でも今のワタクシにとってそれはこの身そのものをすりつぶす乳鉢のように思えます。
ゴリゴリと丁寧に潰されていくワタクシの恋心。
でも、表向きは二人を応援し続けているのですし、ここで癇癪を起こしてはミネに悪いからと、ワタクシはただ笑っていつも通りに振る舞わないといけません。
でもそうするたびに、応援したくない二人の仲が進展しているような気がして、余計に胸が痛むのです。
――どうして、どうしてこんな事になっちゃったんですの?
ワタクシはただミネと一緒にいたかっただけのはずです。
関係が壊れてしまうのが怖くて、ただ隣にいる事で心を満たしていただけだって言うのに、どうして。

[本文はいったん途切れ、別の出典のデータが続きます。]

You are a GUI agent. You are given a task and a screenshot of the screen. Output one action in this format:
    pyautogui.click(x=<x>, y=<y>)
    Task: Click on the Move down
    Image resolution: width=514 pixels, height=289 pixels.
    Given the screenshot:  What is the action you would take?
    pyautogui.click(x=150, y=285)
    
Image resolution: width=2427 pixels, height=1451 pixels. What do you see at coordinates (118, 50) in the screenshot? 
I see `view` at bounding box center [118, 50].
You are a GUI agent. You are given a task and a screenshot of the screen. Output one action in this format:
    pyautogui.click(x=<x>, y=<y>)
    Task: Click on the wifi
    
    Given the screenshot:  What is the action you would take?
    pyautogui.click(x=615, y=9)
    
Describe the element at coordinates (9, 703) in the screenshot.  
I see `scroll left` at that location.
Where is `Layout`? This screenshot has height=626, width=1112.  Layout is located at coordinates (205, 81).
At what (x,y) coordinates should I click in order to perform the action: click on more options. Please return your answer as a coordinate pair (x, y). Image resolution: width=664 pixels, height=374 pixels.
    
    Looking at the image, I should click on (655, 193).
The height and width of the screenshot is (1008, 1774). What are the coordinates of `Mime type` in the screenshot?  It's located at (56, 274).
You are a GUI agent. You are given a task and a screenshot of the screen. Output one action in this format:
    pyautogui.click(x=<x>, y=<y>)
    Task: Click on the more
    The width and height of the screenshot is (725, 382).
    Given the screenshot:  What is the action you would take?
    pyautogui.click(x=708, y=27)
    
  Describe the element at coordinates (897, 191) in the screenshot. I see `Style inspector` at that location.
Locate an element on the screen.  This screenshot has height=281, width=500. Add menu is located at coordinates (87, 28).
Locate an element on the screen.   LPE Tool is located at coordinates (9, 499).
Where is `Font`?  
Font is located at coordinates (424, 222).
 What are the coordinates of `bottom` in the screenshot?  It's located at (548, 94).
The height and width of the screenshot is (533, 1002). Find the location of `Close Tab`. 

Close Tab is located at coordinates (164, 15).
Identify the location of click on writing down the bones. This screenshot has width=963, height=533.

先生ですの? 彼が、彼がこのキヴォトスに来なければ、こんな事にはならなかった?
――いいえそれは違います、あまりにも身勝手な八つ当たりです。
じゃあミネ? ミネがワタクシの気持ちに気づいてくれなかったのが悪い?
――はっ、それこそ馬鹿馬鹿しい責任転嫁ですわ。
先生もミネも、何も悪くありません。二人は正しく距離を縮めているのです。
では誰が悪いのかしら?
フフッ、そんなのもう一人しかいないじゃありませんの。
――すべては、ワタクシの自業自得です。
ワタクシが臆病だったから。
ワタクシに勇気がなかったから。
ワタクシが未練がましかったから。
ワタクシが、人と違う性愛を生まれ持ってしまったから。
ワタクシに、自分の心と向き合う強さがなかったから。
「ワタクシは……一体、何がしたかったのでしょうね」
自嘲気味にそんな言葉すら出てしまいます。
安い自意識と保身のためにつき続けた「嘘」に何もかも粉々にされてしまうなんて、実に因果応報の痛快な物語ですわね。
でも残念ながらワタクシはその罰を受ける愚者で悪役。
だからこうして、欲しかったものを諦めた癖に、後悔はしても反省はせずに、今更になって欲しがっているのです。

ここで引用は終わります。